Plastics pose a serious threat to both marine and freshwater life after being discarded and broken down into smaller particles such as micro and nano-plastic particles. The nano-sized plastic particles are small enough in size and similar to surfaces of biological molecules, thereby potentially altering the intra-cellular interactions and their biological fate. In order to increase our understanding of the interactions among the molecules of natural organic matter and carboxylate functionalized polystyrene nano-plastics, we have performed a modelling study of the aquatic environment at different pH conditions using molecular dynamics (MD) simulations at an atomistic scale. Humic acids (HAs) are the most common constituents of natural organic matter, usually found in soil, water, and its sediments. As a proxy for humic acids, we have used Temple-Northeastern-Birmingham (TNB), an equivalent molecule to HA in its composition.
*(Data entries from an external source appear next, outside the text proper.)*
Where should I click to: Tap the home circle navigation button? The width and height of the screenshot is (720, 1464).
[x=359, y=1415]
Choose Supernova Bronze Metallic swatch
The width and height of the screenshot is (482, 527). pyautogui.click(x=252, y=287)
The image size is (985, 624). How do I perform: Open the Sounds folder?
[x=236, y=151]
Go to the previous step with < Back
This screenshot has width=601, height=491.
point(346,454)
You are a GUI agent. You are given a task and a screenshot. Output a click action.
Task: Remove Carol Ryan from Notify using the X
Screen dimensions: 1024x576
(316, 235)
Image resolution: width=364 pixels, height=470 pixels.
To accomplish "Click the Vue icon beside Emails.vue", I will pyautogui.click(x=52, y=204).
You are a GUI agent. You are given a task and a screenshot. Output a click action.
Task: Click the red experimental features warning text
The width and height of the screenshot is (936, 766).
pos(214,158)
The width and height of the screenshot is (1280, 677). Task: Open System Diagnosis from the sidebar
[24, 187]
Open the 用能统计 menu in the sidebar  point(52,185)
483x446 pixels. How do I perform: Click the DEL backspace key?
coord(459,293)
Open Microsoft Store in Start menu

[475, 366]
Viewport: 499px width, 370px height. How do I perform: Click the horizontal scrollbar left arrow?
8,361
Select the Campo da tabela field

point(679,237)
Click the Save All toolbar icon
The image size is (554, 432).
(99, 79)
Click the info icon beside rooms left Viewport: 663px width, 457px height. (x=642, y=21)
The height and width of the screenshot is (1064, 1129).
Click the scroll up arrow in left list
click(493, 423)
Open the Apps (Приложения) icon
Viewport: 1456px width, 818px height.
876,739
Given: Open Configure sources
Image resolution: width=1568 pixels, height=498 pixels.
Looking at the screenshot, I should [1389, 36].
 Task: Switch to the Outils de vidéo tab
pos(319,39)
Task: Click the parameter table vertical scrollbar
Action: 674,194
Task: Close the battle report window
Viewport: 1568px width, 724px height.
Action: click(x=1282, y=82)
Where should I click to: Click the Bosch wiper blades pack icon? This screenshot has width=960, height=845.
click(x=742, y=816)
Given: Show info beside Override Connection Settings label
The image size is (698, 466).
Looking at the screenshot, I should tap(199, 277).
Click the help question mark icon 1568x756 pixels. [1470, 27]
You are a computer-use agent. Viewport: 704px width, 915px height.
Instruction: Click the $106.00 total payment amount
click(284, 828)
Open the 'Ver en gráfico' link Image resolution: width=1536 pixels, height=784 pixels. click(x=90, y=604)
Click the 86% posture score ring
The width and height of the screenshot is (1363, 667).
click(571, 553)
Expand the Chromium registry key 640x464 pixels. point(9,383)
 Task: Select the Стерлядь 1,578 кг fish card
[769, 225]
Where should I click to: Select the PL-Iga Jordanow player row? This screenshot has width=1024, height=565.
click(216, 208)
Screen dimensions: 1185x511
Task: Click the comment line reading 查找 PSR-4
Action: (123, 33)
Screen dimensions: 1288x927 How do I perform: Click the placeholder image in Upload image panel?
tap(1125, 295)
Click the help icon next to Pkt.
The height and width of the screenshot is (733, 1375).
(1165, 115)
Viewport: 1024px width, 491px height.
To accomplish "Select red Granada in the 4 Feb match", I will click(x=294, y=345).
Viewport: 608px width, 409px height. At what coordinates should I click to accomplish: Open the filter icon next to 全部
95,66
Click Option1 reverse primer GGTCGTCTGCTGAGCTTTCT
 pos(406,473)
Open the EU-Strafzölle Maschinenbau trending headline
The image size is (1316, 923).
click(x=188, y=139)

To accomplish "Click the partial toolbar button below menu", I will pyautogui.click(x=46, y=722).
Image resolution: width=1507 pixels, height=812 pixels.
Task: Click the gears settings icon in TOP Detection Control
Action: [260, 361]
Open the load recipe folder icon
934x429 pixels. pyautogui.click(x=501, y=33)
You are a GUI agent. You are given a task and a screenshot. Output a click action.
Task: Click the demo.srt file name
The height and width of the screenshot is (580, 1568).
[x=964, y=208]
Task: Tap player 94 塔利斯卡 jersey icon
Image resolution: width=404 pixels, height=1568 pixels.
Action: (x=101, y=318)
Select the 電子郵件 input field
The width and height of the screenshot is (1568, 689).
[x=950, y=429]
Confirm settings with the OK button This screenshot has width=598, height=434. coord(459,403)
We show that TNB molecules exhibit strong interactions with polystyrene (PS) nano-plastic particles at pH-4 but weak interaction at pH-7, whereas moderate interaction at pH-9 both in fresh and saltwater. The interaction between carboxylated polystyrene particles and TNB molecules is found to be counter-ion mediated and is enhanced in the presence of saltwater, i.e., at 0.5 M NaCl electrolyte. An enhanced condensation of Na⁺ counter-ions onto the surface of nano-plastics brings more water molecules to its interface, hence, enriching the hydrophilicity of nano-plastics. An ordered network structure of water molecules has also been observed at the interface of the PS-slab with an increase in pH of the aquatic environment, leading to a preferential alignment of water molecules, resulting in a strong hydration layer. This strong hydration layer also keeps the TNB molecules away from the vicinity of the PS-slab interface. The surface potential trends obtained from the MD simulations are in agreement with the measured zeta potential values showing that the surface charge density of PS nano-plastics increases with an increase in the pH of aquatic solutions. Hence, our simulations provide molecular-level insights into the phenomenon associated with the adsorption/accumulation of molecules of natural organic matter towards the nano-plastics and are helpful in understanding the formation of eco-corona on plastic nanoparticles.